User Research Interviews and Reporting
Do interview-based design research on play, games, and ways in which people like to learn.
Games = not video games, not digital games, not sports, not indidual/solo games. Casual, in-person, social games.
See below for examples. Your interview questions should be yours, and lead towards your specific principal question (see below). Consider interviewing specific people with a connection to your interest - museums, game design, architecture, education & learning, etc.
Process
- Decide on a principal question. This is your research point.
- Come up with a list of 10 interview questions.
- Interview at least 3 people. You cannot interview students who are in this class. You should record the interview and take scrupulous notes.
- Compile your interview notes into a 1-2 page bulleted summary of insights and thoughts.
- Prepare to present and discuss what you learned with the class.
Submission
We will hold short in-class presentations where we report our most interesting and insightful results.
Prinicipal Questions
The principal question is the single abstract objective you are attempting to learn about. This is what you are interviewing about.
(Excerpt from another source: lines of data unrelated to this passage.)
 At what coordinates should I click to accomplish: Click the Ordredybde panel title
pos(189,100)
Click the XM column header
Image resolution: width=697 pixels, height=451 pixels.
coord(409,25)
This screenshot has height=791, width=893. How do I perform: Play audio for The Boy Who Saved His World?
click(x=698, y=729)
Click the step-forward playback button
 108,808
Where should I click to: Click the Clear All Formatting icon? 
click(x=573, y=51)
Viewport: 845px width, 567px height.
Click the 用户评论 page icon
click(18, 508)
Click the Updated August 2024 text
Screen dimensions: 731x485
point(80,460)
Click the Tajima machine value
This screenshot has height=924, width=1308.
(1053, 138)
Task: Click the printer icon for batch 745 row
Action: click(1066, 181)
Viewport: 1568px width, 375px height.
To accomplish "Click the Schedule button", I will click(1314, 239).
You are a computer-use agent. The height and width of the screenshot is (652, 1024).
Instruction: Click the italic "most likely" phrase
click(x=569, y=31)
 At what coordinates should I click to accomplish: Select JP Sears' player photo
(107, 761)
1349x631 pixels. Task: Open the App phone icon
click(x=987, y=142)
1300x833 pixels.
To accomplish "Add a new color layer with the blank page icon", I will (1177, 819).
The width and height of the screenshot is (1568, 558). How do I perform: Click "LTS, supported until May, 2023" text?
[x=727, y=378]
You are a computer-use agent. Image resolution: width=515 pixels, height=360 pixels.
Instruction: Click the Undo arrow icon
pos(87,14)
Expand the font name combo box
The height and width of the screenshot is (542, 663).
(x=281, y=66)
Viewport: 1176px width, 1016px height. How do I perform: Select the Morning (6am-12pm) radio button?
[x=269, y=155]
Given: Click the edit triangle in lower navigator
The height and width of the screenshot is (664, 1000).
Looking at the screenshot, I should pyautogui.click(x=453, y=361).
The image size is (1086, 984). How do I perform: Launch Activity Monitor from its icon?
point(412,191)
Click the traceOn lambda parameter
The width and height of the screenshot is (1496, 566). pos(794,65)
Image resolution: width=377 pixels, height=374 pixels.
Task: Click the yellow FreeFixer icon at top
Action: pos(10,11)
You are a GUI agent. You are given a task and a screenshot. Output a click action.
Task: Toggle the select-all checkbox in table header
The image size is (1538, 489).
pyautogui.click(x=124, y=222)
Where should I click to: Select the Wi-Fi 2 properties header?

The principal questions examples below are phrased in 2nd person, like you are speaking to an interviewee. It should be re-written in your documents as your more specific, ‘real’, principal question that is not in the 2nd person. For example, “How do you learn?” becomes “Hoes does [specific demographic] best learn?”
Example principal questions:
- How do you learn?
- What makes a music performance visually engaging to you?
- How do you play with friends in social spaces?
- What does an exhibit need to support young children?
- How can I get you to be interested in the university archives?
- When do you get angry at people during games (and how can we prevent that?)